Short task -> Convert every line of the records below into a JSON list of strings, one string per line, omitting blank lines.
--
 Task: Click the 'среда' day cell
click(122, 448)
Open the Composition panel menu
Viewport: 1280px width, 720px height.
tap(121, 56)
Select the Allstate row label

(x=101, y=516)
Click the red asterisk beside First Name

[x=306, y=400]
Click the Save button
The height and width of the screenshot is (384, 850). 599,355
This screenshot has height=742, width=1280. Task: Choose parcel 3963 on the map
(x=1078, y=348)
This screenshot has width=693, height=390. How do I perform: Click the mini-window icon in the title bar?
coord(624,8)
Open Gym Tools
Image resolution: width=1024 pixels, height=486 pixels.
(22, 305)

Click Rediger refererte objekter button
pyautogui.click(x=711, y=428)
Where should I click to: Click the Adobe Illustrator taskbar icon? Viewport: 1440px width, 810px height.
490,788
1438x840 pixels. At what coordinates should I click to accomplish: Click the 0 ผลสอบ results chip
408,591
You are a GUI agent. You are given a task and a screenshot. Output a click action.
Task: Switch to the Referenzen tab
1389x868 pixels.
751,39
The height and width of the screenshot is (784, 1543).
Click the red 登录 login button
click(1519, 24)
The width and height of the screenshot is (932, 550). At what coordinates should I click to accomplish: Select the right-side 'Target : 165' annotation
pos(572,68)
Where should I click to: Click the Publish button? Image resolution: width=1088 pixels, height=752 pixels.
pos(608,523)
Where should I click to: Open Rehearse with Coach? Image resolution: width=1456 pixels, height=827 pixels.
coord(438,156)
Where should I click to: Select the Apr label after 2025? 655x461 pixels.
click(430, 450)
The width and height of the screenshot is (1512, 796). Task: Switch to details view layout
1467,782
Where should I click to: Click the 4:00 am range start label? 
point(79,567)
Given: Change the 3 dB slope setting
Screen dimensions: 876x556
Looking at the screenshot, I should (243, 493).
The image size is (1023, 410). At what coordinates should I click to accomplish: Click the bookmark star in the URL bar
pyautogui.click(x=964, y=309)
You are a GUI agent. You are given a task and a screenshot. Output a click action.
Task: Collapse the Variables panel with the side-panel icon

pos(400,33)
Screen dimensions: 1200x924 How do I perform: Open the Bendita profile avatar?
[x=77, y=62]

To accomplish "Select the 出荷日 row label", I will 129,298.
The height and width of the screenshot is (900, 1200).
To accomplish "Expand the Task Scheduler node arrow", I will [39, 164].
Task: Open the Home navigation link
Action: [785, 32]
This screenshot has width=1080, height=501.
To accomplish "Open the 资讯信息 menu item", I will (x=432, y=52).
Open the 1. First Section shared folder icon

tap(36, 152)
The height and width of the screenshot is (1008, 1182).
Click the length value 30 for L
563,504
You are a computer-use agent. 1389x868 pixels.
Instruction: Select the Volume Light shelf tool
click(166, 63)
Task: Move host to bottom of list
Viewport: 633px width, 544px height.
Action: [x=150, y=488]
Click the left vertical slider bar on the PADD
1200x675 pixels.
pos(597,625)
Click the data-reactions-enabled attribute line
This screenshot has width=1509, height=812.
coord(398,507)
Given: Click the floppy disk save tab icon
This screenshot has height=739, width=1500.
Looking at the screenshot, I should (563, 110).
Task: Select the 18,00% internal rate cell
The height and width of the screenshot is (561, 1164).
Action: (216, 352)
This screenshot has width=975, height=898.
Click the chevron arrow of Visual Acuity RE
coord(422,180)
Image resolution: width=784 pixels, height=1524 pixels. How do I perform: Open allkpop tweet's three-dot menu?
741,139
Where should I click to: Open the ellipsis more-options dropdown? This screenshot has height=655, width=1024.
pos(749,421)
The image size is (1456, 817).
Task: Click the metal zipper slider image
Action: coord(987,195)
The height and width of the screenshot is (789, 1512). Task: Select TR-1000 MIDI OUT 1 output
--
Result of this task ->
[
  " Task: Click the 'среда' day cell",
  "click(122, 448)",
  "Open the Composition panel menu",
  "Viewport: 1280px width, 720px height.",
  "tap(121, 56)",
  "Select the Allstate row label",
  "(x=101, y=516)",
  "Click the red asterisk beside First Name",
  "[x=306, y=400]",
  "Click the Save button",
  "The height and width of the screenshot is (384, 850). 599,355",
  "This screenshot has height=742, width=1280. Task: Choose parcel 3963 on the map",
  "(x=1078, y=348)",
  "This screenshot has width=693, height=390. How do I perform: Click the mini-window icon in the title bar?",
  "coord(624,8)",
  "Open Gym Tools",
  "Image resolution: width=1024 pixels, height=486 pixels.",
  "(22, 305)",
  "Click Rediger refererte objekter button",
  "pyautogui.click(x=711, y=428)",
  "Where should I click to: Click the Adobe Illustrator taskbar icon? Viewport: 1440px width, 810px height.",
  "490,788",
  "1438x840 pixels. At what coordinates should I click to accomplish: Click the 0 ผลสอบ results chip",
  "408,591",
  "You are a GUI agent. You are given a task and a screenshot. Output a click action.",
  "Task: Switch to the Referenzen tab",
  "1389x868 pixels.",
  "751,39",
  "The height and width of the screenshot is (784, 1543).",
  "Click the red 登录 login button",
  "click(1519, 24)",
  "The width and height of the screenshot is (932, 550). At what coordinates should I click to accomplish: Select the right-side 'Target : 165' annotation",
  "pos(572,68)",
  "Where should I click to: Click the Publish button? Image resolution: width=1088 pixels, height=752 pixels.",
  "pos(608,523)",
  "Where should I click to: Open Rehearse with Coach? Image resolution: width=1456 pixels, height=827 pixels.",
  "coord(438,156)",
  "Where should I click to: Select the Apr label after 2025? 655x461 pixels.",
  "click(430, 450)",
  "The width and height of the screenshot is (1512, 796). Task: Switch to details view layout",
  "1467,782",
  "Where should I click to: Click the 4:00 am range start label? ",
  "point(79,567)",
  "Given: Change the 3 dB slope setting",
  "Screen dimensions: 876x556",
  "Looking at the screenshot, I should (243, 493).",
  "The image size is (1023, 410). At what coordinates should I click to accomplish: Click the bookmark star in the URL bar",
  "pyautogui.click(x=964, y=309)",
  "You are a GUI agent. You are given a task and a screenshot. Output a click action.",
  "Task: Collapse the Variables panel with the side-panel icon",
  "pos(400,33)",
  "Screen dimensions: 1200x924 How do I perform: Open the Bendita profile avatar?",
  "[x=77, y=62]",
  "To accomplish \"Select the 出荷日 row label\", I will 129,298.",
  "The height and width of the screenshot is (900, 1200).",
  "To accomplish \"Expand the Task Scheduler node arrow\", I will [39, 164].",
  "Task: Open the Home navigation link",
  "Action: [785, 32]",
  "This screenshot has width=1080, height=501.",
  "To accomplish \"Open the 资讯信息 menu item\", I will (x=432, y=52).",
  "Open the 1. First Section shared folder icon",
  "tap(36, 152)",
  "The height and width of the screenshot is (1008, 1182).",
  "Click the length value 30 for L",
  "563,504",
  "You are a computer-use agent. 1389x868 pixels.",
  "Instruction: Select the Volume Light shelf tool",
  "click(166, 63)",
  "Task: Move host to bottom of list",
  "Viewport: 633px width, 544px height.",
  "Action: [x=150, y=488]",
  "Click the left vertical slider bar on the PADD",
  "1200x675 pixels.",
  "pos(597,625)",
  "Click the data-reactions-enabled attribute line",
  "This screenshot has width=1509, height=812.",
  "coord(398,507)",
  "Given: Click the floppy disk save tab icon",
  "This screenshot has height=739, width=1500.",
  "Looking at the screenshot, I should (563, 110).",
  "Task: Select the 18,00% internal rate cell",
  "The height and width of the screenshot is (561, 1164).",
  "Action: (216, 352)",
  "This screenshot has width=975, height=898.",
  "Click the chevron arrow of Visual Acuity RE",
  "coord(422,180)",
  "Image resolution: width=784 pixels, height=1524 pixels. How do I perform: Open allkpop tweet's three-dot menu?",
  "741,139",
  "Where should I click to: Open the ellipsis more-options dropdown? This screenshot has height=655, width=1024.",
  "pos(749,421)",
  "The image size is (1456, 817).",
  "Task: Click the metal zipper slider image",
  "Action: coord(987,195)",
  "The height and width of the screenshot is (789, 1512). Task: Select TR-1000 MIDI OUT 1 output"
]